Performance overview
This page gives you the benchmark framing needed to evaluate NodalMerge performance without overfitting to single-run numbers. Use it as the entry point before diving into attribution or operation-specific benchmark artifacts.What benchmarks should answer
NodalMerge benchmarking should answer:- Is current behavior within acceptable performance budgets?
- Did a change cause meaningful regression?
- Which layer likely caused the change?
- Is the system still safe to promote under expected workload shape?
Benchmark dimensions that matter
At minimum, benchmark matrices should vary:- Peer cardinality
- Operation mix (map/list/blob)
- Payload sizes
- Auth/policy posture
- Runtime host surface
Scenario classes
Maintain at least these scenario classes:- Steady-state sync: typical collaborative command mix
- Auth/policy-enabled: capability and governance overhead posture
- Blob-sensitive: payload-heavy behavior
- Replay/validation: deterministic reconstruction cost
- Lifecycle-sensitive: persistence/GC/topology side effects under load
Baseline vs candidate methodology
For credible comparisons:- Keep scenario matrix fixed.

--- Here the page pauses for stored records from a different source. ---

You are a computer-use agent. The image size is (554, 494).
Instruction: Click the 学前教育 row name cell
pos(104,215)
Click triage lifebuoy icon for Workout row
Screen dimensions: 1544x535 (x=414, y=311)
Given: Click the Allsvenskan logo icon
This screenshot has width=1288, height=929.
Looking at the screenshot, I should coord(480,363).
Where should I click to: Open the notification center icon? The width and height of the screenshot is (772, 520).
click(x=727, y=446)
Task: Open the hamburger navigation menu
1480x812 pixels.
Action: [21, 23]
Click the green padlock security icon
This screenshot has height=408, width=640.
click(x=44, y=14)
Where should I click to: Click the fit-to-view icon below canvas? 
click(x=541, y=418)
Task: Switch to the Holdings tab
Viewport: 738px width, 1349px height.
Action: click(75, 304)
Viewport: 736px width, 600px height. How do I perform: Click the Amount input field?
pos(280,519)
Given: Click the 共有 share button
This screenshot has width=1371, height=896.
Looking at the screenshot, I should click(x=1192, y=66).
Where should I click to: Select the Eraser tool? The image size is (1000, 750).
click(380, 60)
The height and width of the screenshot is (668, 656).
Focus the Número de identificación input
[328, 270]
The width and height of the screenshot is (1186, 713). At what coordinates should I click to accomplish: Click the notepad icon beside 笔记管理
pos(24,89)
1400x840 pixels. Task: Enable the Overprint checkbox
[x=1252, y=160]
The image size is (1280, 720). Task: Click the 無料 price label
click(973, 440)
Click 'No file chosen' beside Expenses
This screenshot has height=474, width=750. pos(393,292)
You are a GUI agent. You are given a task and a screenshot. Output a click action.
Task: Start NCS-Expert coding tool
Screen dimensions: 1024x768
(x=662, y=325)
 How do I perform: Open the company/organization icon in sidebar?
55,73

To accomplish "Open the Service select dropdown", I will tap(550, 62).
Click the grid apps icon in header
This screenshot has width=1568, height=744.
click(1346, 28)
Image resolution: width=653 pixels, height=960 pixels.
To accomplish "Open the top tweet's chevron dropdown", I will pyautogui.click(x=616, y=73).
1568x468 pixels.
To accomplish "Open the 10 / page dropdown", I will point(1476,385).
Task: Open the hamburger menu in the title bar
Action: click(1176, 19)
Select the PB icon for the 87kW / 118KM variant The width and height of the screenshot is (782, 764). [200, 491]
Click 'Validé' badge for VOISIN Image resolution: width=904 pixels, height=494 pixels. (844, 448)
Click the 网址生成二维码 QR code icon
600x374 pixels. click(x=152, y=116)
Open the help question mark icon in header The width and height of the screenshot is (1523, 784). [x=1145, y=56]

- Run baseline and candidate in alternating sequence when possible.
- Capture environment metadata (hardware/runtime/OS).
- Compare per-dimension deltas, not only aggregate averages.
Reading results safely
When interpreting results:- Look at map/list/blob separately
- Compare p95/p99 and not only mean
- Validate stability across peer-count tiers
- Cross-check with runtime attribution signals
Suggested decision bands
Use configurable decision bands for release gating:- Green: deltas within agreed operation-specific budgets
- Yellow: investigate and justify before promotion
- Red: block promotion pending fix or explicit risk acceptance
Benchmark artifact hygiene
Treat benchmark outputs as release artifacts:- Timestamped result files
- Baseline/candidate pair tracking
- Scenario metadata embedded in results
- Clear provenance of tooling/version
Common benchmark anti-patterns
- Comparing non-equivalent environments
- Using one benchmark flavor to represent all workloads
- Ignoring auth/policy-enabled scenarios
- Ignoring blob-heavy cases
- Treating microbench wins as guaranteed product-level wins
What to do after a regression
- Confirm reproducibility with rerun.
- Identify affected dimension (map/list/blob, peers, host, auth mode).
- Check runtime attribution to isolate likely layer.
- Decide: optimize, accept with rationale, or revert.